## What needs to be done
The response must be made up of the lines in the entries below that contain "location".

Saved data entries:
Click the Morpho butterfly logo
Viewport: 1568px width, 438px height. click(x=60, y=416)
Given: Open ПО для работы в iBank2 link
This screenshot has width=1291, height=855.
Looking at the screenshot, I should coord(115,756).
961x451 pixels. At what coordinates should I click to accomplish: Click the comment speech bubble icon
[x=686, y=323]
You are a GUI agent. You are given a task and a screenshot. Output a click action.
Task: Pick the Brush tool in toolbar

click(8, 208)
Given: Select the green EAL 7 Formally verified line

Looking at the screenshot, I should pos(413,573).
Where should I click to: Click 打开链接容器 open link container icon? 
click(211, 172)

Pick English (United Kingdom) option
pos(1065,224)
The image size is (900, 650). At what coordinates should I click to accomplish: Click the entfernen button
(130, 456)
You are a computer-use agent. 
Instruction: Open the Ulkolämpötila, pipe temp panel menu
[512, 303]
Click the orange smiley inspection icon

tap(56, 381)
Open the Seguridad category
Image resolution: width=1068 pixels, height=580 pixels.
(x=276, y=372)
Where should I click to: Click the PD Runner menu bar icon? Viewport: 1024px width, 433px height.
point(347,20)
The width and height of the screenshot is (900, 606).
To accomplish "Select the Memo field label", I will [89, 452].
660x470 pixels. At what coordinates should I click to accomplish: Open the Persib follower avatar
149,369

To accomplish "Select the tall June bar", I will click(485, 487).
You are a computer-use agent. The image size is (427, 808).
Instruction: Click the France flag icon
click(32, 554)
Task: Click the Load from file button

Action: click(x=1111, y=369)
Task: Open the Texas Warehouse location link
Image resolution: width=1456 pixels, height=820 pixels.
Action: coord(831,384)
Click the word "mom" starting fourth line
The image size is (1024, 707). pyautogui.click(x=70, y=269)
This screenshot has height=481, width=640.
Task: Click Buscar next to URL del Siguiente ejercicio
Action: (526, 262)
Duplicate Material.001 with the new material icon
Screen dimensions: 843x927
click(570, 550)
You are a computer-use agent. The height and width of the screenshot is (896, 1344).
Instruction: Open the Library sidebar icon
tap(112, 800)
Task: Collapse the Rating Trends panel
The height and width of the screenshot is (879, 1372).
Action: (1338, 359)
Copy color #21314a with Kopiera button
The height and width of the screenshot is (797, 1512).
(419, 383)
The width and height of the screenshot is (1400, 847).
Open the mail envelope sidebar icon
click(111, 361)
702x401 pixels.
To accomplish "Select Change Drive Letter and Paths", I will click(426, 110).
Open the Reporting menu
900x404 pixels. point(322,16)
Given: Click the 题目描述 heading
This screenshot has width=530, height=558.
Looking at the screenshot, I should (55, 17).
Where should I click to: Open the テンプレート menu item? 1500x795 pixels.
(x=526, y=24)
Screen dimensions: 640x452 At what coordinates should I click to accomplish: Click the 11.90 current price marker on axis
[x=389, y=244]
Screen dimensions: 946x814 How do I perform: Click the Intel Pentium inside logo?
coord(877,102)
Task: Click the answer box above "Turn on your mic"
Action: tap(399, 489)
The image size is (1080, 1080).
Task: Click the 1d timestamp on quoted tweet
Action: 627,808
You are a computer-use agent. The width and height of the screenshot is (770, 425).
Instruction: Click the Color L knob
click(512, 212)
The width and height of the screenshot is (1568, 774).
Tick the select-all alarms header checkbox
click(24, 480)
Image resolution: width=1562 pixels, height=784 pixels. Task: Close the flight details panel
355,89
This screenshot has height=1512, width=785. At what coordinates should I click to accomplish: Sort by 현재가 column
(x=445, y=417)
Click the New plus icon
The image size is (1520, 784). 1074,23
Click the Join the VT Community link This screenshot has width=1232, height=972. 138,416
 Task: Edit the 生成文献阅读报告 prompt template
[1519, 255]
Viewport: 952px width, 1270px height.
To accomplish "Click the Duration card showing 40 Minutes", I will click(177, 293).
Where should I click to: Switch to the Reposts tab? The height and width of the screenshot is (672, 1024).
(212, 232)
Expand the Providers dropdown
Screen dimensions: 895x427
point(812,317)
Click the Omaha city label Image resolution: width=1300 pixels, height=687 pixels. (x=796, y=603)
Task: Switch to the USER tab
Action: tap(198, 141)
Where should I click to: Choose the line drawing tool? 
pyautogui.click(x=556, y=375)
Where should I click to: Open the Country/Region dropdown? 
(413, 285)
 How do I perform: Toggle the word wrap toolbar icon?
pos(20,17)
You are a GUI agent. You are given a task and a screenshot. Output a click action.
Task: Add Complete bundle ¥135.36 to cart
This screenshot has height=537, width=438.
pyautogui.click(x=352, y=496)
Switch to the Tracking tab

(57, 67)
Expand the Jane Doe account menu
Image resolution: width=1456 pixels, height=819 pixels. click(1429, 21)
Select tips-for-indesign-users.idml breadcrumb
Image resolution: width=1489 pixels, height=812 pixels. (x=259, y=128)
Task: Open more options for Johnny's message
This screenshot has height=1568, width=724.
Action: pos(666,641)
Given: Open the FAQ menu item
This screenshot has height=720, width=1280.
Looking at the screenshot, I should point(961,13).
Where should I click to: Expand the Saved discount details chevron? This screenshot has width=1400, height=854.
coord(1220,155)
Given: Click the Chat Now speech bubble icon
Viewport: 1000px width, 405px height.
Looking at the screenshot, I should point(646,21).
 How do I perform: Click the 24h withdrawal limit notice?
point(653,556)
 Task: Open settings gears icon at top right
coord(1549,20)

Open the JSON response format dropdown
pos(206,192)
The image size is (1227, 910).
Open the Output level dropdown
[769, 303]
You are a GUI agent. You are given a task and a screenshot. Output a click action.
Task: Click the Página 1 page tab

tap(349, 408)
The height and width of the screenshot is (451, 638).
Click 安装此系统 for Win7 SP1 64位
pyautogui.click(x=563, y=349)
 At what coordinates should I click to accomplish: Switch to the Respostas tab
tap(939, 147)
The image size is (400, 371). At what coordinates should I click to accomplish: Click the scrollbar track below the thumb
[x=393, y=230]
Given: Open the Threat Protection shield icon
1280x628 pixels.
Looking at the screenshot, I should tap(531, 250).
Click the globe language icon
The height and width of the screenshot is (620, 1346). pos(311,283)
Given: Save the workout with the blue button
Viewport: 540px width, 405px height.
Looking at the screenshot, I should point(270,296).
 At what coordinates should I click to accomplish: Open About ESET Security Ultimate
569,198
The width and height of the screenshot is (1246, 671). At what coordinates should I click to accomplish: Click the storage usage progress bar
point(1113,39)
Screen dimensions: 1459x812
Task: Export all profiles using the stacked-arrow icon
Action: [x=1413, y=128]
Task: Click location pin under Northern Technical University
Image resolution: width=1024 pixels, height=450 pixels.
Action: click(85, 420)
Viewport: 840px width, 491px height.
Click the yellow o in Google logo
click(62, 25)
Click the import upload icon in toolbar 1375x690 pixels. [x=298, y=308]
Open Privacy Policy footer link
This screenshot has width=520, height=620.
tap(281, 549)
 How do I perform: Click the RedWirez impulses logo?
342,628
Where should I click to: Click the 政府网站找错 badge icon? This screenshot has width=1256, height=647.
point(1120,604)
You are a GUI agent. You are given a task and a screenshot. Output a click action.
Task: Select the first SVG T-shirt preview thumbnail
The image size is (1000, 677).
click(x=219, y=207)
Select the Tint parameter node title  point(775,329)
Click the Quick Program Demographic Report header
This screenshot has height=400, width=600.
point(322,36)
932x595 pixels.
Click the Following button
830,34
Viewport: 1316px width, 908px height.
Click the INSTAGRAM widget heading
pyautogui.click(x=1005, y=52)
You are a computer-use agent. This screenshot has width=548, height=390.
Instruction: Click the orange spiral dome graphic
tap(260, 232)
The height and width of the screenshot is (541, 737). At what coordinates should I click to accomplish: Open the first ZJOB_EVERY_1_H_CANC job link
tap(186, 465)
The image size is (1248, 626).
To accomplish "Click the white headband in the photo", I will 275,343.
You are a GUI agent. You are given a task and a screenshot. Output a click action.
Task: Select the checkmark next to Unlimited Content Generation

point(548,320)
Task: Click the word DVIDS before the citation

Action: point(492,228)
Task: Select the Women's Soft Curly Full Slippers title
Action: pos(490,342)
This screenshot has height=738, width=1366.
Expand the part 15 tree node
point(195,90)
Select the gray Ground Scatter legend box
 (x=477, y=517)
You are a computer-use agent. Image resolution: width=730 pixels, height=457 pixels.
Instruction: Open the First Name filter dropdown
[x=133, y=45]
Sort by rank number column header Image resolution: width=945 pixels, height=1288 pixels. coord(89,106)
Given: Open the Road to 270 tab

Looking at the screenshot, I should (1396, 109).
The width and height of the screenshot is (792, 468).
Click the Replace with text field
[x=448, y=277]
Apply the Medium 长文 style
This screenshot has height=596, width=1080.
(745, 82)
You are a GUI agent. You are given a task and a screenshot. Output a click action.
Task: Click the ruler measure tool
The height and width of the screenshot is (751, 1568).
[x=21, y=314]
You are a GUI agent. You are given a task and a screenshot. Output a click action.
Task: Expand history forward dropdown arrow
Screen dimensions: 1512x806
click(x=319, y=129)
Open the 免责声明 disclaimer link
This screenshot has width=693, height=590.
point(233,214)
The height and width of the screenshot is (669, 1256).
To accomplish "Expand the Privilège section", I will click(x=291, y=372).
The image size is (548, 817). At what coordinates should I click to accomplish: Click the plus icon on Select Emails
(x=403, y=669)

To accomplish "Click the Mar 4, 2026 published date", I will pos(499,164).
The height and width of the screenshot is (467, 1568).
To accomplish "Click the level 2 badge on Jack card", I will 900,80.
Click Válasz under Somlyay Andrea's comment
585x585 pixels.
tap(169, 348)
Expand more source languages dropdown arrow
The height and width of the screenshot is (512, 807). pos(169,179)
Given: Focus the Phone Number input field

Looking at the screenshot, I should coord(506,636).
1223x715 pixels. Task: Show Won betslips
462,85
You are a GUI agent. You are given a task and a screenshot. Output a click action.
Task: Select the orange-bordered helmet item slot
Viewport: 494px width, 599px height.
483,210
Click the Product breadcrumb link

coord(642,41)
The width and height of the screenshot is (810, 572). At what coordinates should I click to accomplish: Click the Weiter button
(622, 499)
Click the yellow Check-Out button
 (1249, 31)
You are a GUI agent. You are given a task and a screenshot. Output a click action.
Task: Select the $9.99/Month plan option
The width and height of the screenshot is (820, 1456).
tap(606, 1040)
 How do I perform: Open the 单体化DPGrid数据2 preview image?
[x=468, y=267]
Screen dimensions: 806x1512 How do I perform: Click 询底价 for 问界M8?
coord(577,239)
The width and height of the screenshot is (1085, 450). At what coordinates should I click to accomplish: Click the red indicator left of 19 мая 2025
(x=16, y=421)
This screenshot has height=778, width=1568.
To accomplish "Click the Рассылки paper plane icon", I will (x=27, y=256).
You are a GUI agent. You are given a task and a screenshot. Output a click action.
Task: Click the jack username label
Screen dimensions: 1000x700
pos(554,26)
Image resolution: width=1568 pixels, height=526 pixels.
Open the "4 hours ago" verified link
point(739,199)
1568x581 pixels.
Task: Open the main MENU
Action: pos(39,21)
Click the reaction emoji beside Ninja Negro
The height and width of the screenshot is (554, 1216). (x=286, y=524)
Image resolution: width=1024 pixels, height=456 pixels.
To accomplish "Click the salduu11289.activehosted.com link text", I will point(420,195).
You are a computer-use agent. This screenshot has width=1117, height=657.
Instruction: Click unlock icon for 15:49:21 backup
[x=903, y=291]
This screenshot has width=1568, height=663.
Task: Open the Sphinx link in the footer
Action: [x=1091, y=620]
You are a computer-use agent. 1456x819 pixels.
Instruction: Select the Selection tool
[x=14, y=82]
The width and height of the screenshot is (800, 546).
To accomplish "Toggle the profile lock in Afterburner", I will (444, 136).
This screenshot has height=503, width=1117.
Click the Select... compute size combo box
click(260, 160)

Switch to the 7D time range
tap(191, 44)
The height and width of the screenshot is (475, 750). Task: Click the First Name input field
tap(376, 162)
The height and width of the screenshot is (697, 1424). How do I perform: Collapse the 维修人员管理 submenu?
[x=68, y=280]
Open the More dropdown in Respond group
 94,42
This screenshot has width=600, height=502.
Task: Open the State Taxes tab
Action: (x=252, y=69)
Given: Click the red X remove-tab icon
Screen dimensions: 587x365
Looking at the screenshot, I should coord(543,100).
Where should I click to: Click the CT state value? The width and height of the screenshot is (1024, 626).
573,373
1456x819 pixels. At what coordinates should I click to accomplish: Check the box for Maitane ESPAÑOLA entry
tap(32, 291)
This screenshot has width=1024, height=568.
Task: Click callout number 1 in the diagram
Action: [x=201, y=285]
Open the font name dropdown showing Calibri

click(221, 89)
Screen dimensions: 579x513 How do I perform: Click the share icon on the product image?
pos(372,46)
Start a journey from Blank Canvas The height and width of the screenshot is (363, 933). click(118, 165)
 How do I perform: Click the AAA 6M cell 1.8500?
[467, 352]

## Response to the exercise
Task: Open the Texas Warehouse location link
Task: Click location pin under Northern Technical University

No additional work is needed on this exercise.